Congressional conferees have agreed to kill the Air Force's futuristic air-to-air missile unless Defense Secretary Caspar W. Weinberger can certify by March 1 that the weapon will work and cost no more than $440,000 each, congressional aides said yesterday.
Conferees who are ironing out House-Senate differences on the $302.5 billion defense authorization bill for fiscal 1986 also decided to direct the secretary of the Air Force to stage a competition among light fighter aircraft next year to help determine whether the F16 mainstay can be matched for cost and performance, aides said.
Both decisions reflect Congress' cost-cutting sentiment and impatience with the Defense Department's management of weapons procurement.
Aides said a conference panel was working on an agreement to resolve differences on modernization of the aging U.S. chemical weapons stockpile. They said the panel will recommend to the full conference language to resolve the key issue -- a House condition that European allies first vote to deploy the weapons.
The conferees' possible death warrant for the advanced medium-range air-to-air missile (AMRAAM) comes four years after the Air Force contracted for full development of what it called the supermissile of the 1990s for Navy and Air Force pilots, a weapon that could be fired from a jet fighter and destroy an enemy plane.
But the missile's projected costs have nearly tripled, and its Pentagon project officer reported in May that the missile still has design flaws and that the contractor, the Hughes Aircraft Co., lacks the capability to build it.
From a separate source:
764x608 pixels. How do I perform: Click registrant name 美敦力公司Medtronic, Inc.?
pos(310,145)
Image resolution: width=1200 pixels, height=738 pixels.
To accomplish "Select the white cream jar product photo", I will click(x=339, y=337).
The decision by the conference committee represents a compromise between the House, which wanted to kill the program, and the Senate, which approved $241.5 million to produce 90 missiles next year, $101 million for further research and development and $66 million for advanced procurement.
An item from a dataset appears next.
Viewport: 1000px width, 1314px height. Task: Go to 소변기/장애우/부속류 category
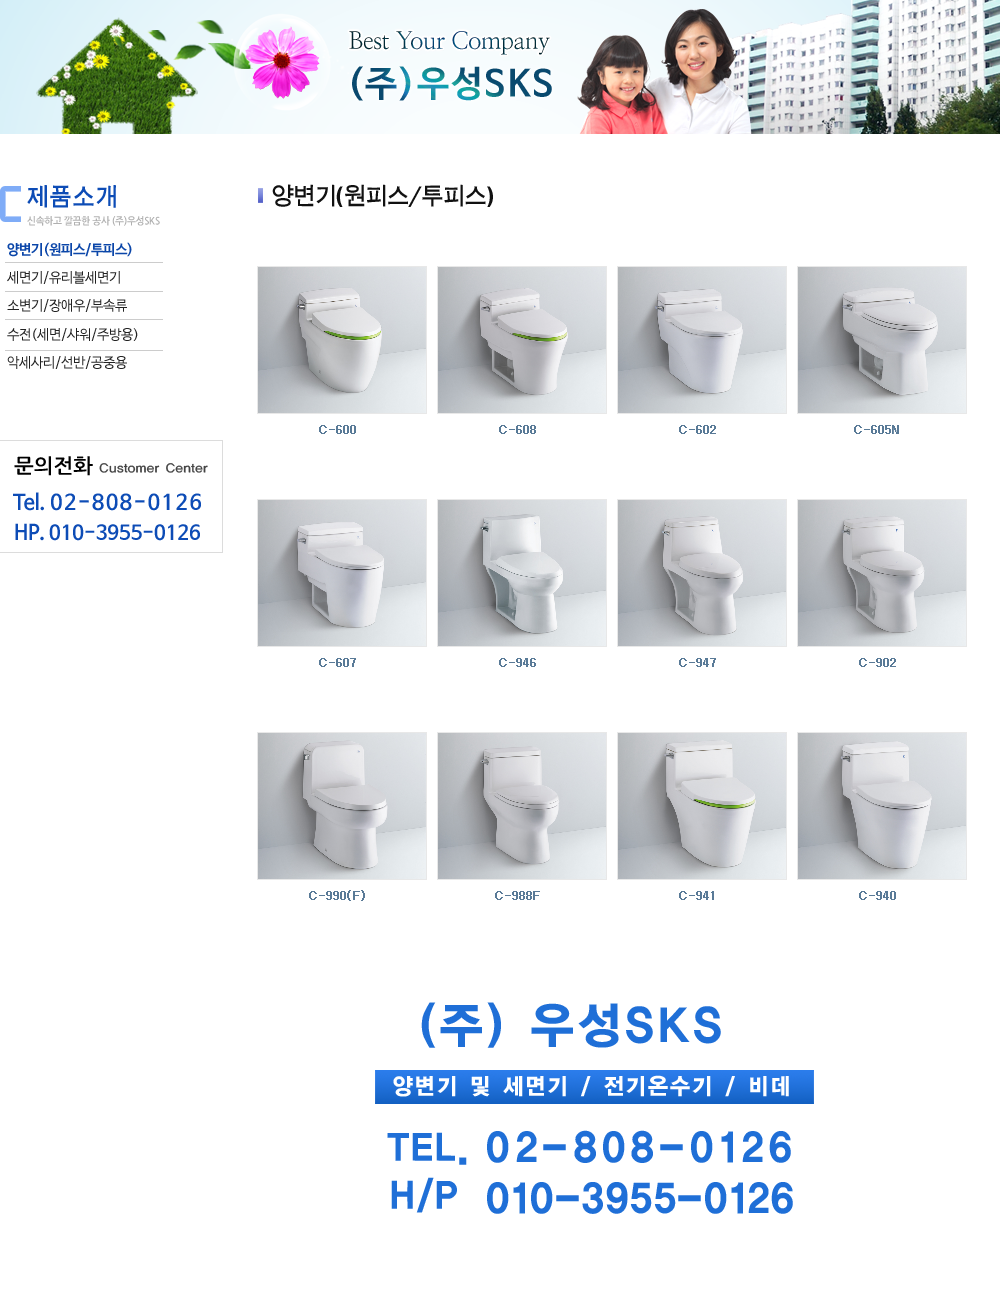coord(67,305)
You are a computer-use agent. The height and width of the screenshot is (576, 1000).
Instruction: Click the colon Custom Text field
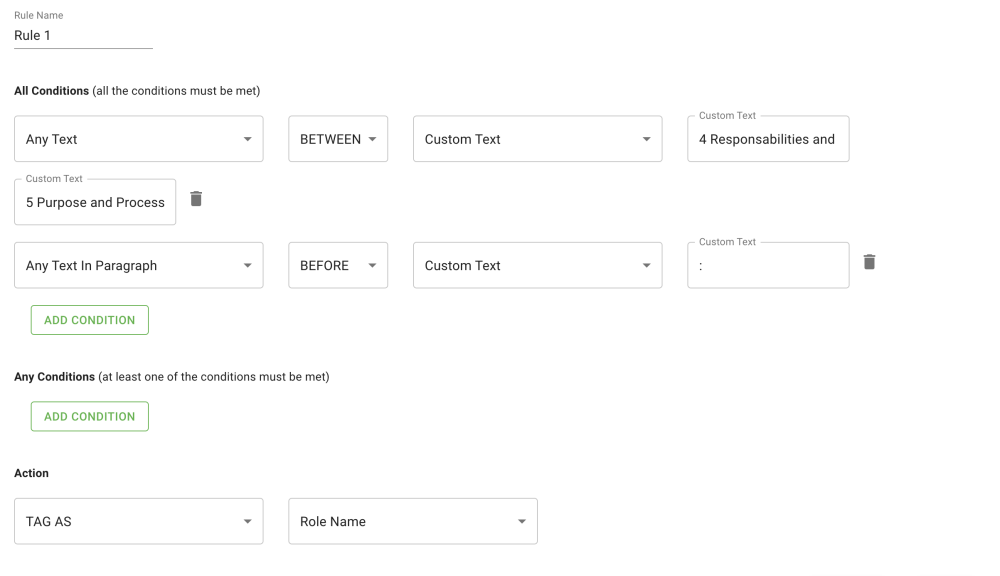pos(768,265)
The Reagan administration had asked Congress for $540 million in acquisition and research funds.
The compromise allows Weinberger seven months to certify that AMRAAM's design work has been completed, that it will perform up to original specifications and that total production costs for 17,000 missiles will not exceed $7.5 billion, aides said.
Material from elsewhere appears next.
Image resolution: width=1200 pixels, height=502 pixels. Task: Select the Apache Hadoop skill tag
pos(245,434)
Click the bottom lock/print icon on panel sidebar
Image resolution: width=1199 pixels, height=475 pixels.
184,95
As a fallback measure, they said, conferees authorized $150 million next year to have several test missiles produced and to pay for the basic materials and equipment necessary to "qualify" a second contractor, Raytheon Co.
Another $101.4 million was authorized for research and development of AMRAAM in fiscal 1986, but $54.4 million is to be withheld until Weinberger certifies that the weapon meets performance and cost standards, aides said.
The decision to open a bidding war for light fighter aircraft for the first time in years marks a challenge to General Dynamics Corp.'s role as predominant producer of the plane. It provides an opportunity for Northrop Corp., which has offered to sell its F20 fighter plane at what it claims is a substantially lower price than the General Dynamics F16.
House members had voted for the competition to encourage a less expensive jet fighter. The Senate had taken no position on the issue.
Supporters of the F16 reportedly argued that cutting the General Dynamics order could result in higher unit costs for the aircraft.
Competition advocates, such as Sen. Pete Wilson (R-Calif.), countered that breaking General Dynamics' monopoly will serve as an incentive for price reductions.
General Dynamics, trying to head off Northrop, offered last month to sell a stripped-down version of its F16 for $10.9 million each, which is about $2 million less than the F20 and about $3.5 million less than the Air Force is now paying for the fully equipped F16.
Northrop developed its F20 Tigershark for overseas sales but has yet to sell any.
The Pentagon has acquired more than 1,300 F16s, whose costs have spiraled in recent years as General Dynamics has improved it with more sophisticated gear.